Segment Start: DATASET EXTRACT
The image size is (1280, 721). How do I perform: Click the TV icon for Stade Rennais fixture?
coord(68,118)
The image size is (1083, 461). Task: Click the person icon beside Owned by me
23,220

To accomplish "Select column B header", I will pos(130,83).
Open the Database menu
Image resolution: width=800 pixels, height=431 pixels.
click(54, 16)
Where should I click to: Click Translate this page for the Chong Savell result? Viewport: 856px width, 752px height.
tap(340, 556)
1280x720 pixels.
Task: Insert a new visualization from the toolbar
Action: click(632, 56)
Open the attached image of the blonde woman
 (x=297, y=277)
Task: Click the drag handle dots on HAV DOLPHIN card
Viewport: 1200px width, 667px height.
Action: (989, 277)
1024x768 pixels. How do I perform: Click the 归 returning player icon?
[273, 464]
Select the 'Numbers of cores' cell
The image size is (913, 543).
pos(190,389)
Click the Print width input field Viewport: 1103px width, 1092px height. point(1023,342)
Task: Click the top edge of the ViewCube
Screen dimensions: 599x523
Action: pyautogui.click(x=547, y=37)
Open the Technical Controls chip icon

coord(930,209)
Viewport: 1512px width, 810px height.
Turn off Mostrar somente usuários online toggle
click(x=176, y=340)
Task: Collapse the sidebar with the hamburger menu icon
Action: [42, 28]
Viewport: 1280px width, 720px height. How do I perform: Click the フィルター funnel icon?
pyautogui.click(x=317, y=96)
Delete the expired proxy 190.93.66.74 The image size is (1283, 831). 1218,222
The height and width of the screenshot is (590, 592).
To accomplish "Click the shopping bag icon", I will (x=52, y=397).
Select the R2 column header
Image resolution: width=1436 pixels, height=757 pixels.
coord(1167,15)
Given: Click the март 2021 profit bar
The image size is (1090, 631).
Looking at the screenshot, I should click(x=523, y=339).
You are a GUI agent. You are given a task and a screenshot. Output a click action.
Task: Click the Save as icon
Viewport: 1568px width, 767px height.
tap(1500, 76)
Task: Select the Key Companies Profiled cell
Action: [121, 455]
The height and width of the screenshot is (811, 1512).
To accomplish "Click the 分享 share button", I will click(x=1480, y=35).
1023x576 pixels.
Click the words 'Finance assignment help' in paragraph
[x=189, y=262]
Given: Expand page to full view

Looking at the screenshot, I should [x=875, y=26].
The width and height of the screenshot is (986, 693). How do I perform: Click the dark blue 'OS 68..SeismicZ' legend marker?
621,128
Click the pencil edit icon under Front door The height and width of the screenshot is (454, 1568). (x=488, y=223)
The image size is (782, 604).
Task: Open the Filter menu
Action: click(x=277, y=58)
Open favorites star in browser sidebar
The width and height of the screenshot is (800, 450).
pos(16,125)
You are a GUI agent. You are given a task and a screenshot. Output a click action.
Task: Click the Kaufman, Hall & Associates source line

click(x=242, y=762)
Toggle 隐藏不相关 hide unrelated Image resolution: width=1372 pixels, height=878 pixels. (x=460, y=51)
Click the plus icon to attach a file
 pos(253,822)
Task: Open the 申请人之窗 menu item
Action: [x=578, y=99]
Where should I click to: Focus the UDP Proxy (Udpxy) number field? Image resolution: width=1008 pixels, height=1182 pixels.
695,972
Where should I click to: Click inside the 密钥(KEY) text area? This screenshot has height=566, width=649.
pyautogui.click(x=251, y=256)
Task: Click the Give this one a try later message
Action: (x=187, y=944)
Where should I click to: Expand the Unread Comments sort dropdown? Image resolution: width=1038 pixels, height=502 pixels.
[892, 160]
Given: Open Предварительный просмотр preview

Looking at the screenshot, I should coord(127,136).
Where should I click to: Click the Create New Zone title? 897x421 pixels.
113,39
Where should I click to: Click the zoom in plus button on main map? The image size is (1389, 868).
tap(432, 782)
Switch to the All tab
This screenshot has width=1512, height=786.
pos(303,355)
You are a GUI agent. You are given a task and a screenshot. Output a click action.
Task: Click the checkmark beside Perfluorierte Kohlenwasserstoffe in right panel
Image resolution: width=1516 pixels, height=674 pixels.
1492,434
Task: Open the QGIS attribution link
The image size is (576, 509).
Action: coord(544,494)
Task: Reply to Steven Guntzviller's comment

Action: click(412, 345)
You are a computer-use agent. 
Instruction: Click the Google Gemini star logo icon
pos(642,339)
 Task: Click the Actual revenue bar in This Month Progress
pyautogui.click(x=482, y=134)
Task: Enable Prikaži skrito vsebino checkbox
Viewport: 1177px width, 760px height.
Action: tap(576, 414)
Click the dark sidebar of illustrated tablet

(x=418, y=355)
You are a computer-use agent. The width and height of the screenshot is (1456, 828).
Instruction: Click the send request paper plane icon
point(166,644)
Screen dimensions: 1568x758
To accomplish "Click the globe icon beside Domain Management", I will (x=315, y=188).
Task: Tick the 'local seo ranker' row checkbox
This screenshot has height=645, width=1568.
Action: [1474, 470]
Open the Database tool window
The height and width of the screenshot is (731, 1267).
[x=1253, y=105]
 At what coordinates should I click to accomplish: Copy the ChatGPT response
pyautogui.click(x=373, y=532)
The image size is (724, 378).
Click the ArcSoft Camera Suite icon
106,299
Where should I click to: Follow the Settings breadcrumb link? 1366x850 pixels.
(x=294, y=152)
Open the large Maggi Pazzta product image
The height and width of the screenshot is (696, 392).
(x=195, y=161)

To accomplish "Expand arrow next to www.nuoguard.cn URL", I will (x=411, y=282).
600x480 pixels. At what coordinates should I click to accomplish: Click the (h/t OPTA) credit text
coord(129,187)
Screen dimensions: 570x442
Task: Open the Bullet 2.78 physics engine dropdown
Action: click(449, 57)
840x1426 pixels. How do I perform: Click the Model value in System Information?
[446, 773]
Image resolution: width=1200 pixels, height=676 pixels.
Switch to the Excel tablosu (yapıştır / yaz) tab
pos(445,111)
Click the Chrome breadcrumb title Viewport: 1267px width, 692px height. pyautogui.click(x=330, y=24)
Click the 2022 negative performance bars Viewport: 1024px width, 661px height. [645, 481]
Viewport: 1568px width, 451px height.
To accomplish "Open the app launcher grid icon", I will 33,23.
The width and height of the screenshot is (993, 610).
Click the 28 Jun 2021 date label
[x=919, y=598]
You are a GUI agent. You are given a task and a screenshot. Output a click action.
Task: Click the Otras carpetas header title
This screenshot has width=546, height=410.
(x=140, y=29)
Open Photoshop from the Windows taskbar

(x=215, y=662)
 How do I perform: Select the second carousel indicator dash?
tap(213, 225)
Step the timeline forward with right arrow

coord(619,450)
Segment End: DATASET EXTRACT
[YOUR GOAL] The response must consist solely of the lines from the top of the records through the line holding "Task: Click the top edge of the ViewCube", copied word for word.

[EXERCISE ANSWER]
The image size is (1280, 721). How do I perform: Click the TV icon for Stade Rennais fixture?
coord(68,118)
The image size is (1083, 461). Task: Click the person icon beside Owned by me
23,220

To accomplish "Select column B header", I will pos(130,83).
Open the Database menu
Image resolution: width=800 pixels, height=431 pixels.
click(54, 16)
Where should I click to: Click Translate this page for the Chong Savell result? Viewport: 856px width, 752px height.
tap(340, 556)
1280x720 pixels.
Task: Insert a new visualization from the toolbar
Action: click(632, 56)
Open the attached image of the blonde woman
 (x=297, y=277)
Task: Click the drag handle dots on HAV DOLPHIN card
Viewport: 1200px width, 667px height.
Action: (989, 277)
1024x768 pixels. How do I perform: Click the 归 returning player icon?
[273, 464]
Select the 'Numbers of cores' cell
The image size is (913, 543).
pos(190,389)
Click the Print width input field Viewport: 1103px width, 1092px height. point(1023,342)
Task: Click the top edge of the ViewCube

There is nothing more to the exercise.